En los días siguientes, mientras el “Isla de Borneo” realizaba la travesía del espacio, la Televisión iba a ocuparse de los deportados con cierta inusitada asiduidad. Al parecer se trataba de una campaña psicológica destinada a acallar los remordimientos de conciencia de los valeranos.
Tal campaña consistía en persuadir a la opinión pública de “Valera” de que los deportados no iban a quedar indefensos ni desprovistos de medios una vez fueran desembarcados en Atolón. A tal efecto se proyectaron mapas del lugar escogido para el desembarco, en el borde de una extensa altiplanicie donde se desplomaban las cataratas de Dazza, las mayores de todo el circumplaneta, y se citaron cifras del copioso equipo que quedaría en manos de los deportados; reactores nucleares, máquinas “Karendón” de tipo medio y pequeño, maquinaria de obras públicas y materiales de construcción.
La altiplanicie era, por su altura y situación, uno de los lugares más salubres del enorme circumplaneta, con lluvias regulares, vientos constantes y un clima moderado.
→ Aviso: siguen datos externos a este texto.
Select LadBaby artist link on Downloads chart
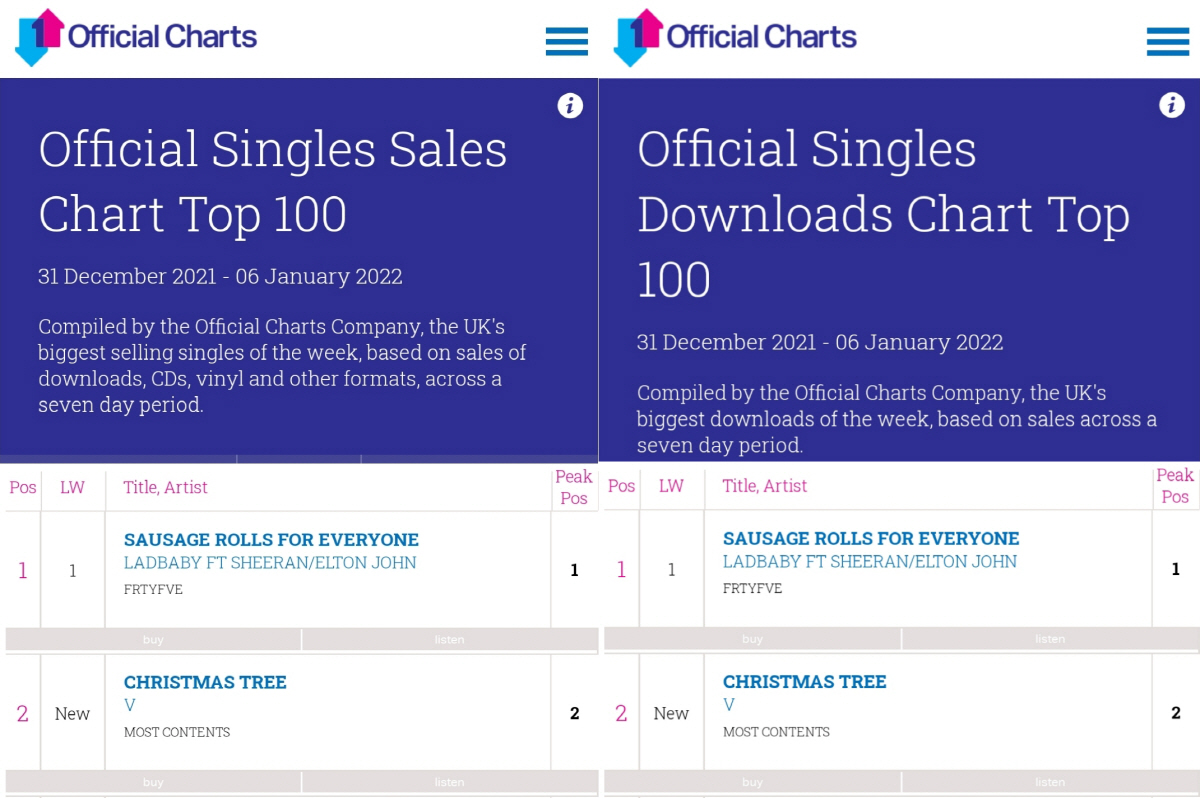This screenshot has width=1200, height=798. 870,562
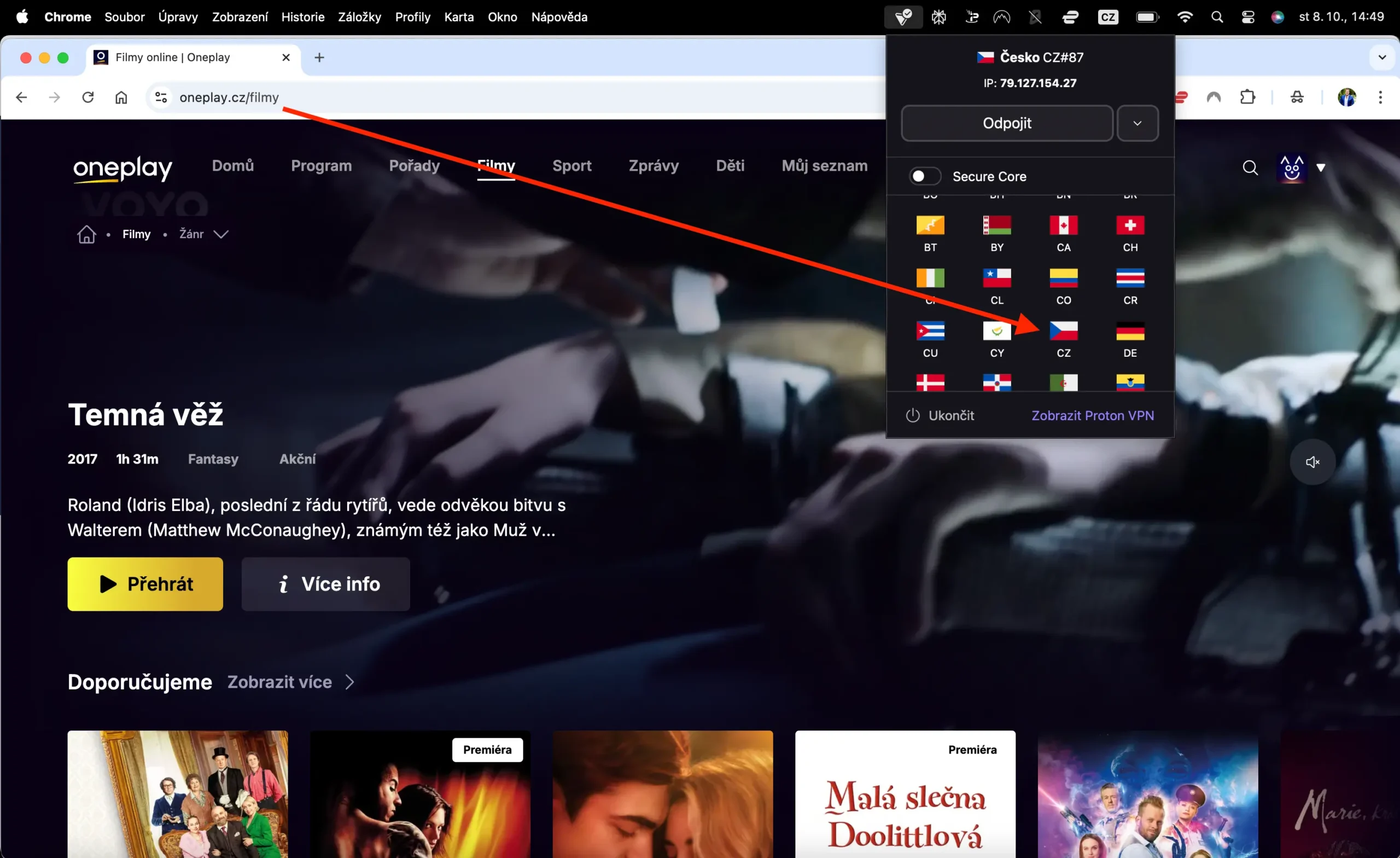This screenshot has height=858, width=1400.
Task: Click the Ukončit power icon
Action: click(x=913, y=415)
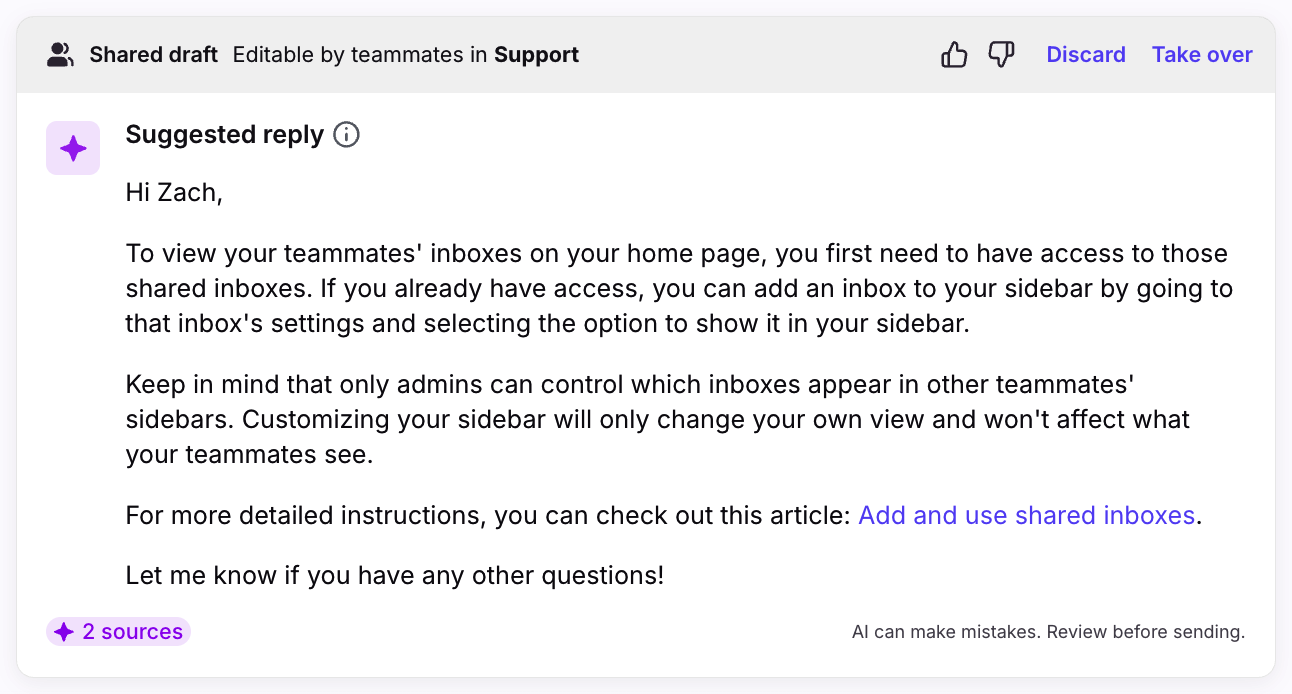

Este altiplano había sido solar de la antigua civilización bartpur, y en él había tenido lugar uno de los dos importantes desembarcos del Ejército Valerano. Se trataba por lo tanto de un territorio ya conquistado, lo que facilitaría el acomodo de la nueva colonia y su sostenimiento posterior.
Para que los deportados pudieran defender su territorio dispondrían de elevado número de proyectores de ondas gravitacionales, baterías de “luz sólida” y grandes cantidades de missiles de cabeza nuclear. Además en los bordes del altiplano, donde éste descendía en largos y angostos valles en dirección al océano, había quedado gran cantidad de material bélico, especialmente “tarántulas” robots y esferas blindadas, abandonado allí cuando los soldados izrailitas desertaron en masa. Muchos de estos izrailitas andaban errantes por los seis millones de kilómetros cuadrados del altiplano, donde también abandonaron más de dos millones de caza-interceptores “Delta” que podrían recuperarse.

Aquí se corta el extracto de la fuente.